05/05/2026 | Herbert Pino
La saga que redefinió la ciencia ficción inició el 25 de mayo de 1977 con el estreno de Star Wars: A New Hope. La narrativa, que enfrentaba a la Alianza Rebelde contra el Imperio Galáctico, presentó al mundo una dualidad de poder icónica: la mente estratégica de Darth Sidious y la figura implacable de su verdugo, Darth Vader. Lo que comenzó como una odisea espacial de Luke Skywalker se transformó, con los años, en la «Saga Skywalker», un anclaje narrativo fundamental para la cultura popular contemporánea.
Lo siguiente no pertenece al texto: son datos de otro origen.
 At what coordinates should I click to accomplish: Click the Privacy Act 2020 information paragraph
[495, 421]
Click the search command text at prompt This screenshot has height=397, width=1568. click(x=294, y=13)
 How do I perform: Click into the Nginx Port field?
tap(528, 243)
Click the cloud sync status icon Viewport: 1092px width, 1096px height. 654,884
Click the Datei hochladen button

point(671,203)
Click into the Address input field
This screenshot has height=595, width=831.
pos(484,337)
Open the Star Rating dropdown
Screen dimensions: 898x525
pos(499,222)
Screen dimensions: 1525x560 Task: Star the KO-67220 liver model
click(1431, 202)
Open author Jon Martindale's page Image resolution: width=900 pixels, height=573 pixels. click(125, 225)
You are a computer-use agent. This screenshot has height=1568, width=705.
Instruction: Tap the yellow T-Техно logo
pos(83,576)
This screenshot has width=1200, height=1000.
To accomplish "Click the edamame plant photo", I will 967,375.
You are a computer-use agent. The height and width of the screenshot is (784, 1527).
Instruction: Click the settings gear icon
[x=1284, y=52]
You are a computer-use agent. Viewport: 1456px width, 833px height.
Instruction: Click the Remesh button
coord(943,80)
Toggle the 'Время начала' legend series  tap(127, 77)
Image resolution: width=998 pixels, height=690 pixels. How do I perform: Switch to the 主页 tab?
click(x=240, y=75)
El origen de la fecha «May the 4th» es un fenómeno de serendipia política. El 4 de mayo de 1979, tras el nombramiento de Margaret Thatcher como primera ministra del Reino Unido, sus colegas publicaron un anuncio en el diario The London Evening News con la frase: «May the Fourth Be with You, Maggie». Los fanáticos no tardaron en notar el juego de palabras con el legendario lema «May the Force be with you», otorgándole a la franquicia un día festivo nacido de la realidad diplomática.
Aunque la fecha fue celebrada por décadas de forma orgánica, no fue sino hasta el año 2011 que el primer evento masivo en Toronto otorgó una relevancia global al movimiento. Sin embargo, el punto de inflexión definitivo ocurrió en 2013, cuando Disney adquirió Lucasfilm. Desde ese momento, la compañía oficializó la efeméride, transformando un gesto de admiración en una maquinaria de marketing que permite lanzamientos exclusivos y experiencias temáticas en todo el mundo.
Hoy, el 4 de mayo se debate entre la nostalgia de los seguidores y la estrategia comercial de alto impacto. Más allá de las ventas, la fecha sirve para desmantelar la idea de que la ciencia ficción es solo entretenimiento, demostrando su capacidad para influir en el lenguaje y las tradiciones modernas. El éxito de Star Wars radica en su dualidad: ser un producto rentable y, al mismo tiempo, una historia de resiliencia y justicia que sigue reclutando «investigadores» de la Fuerza en cada generación.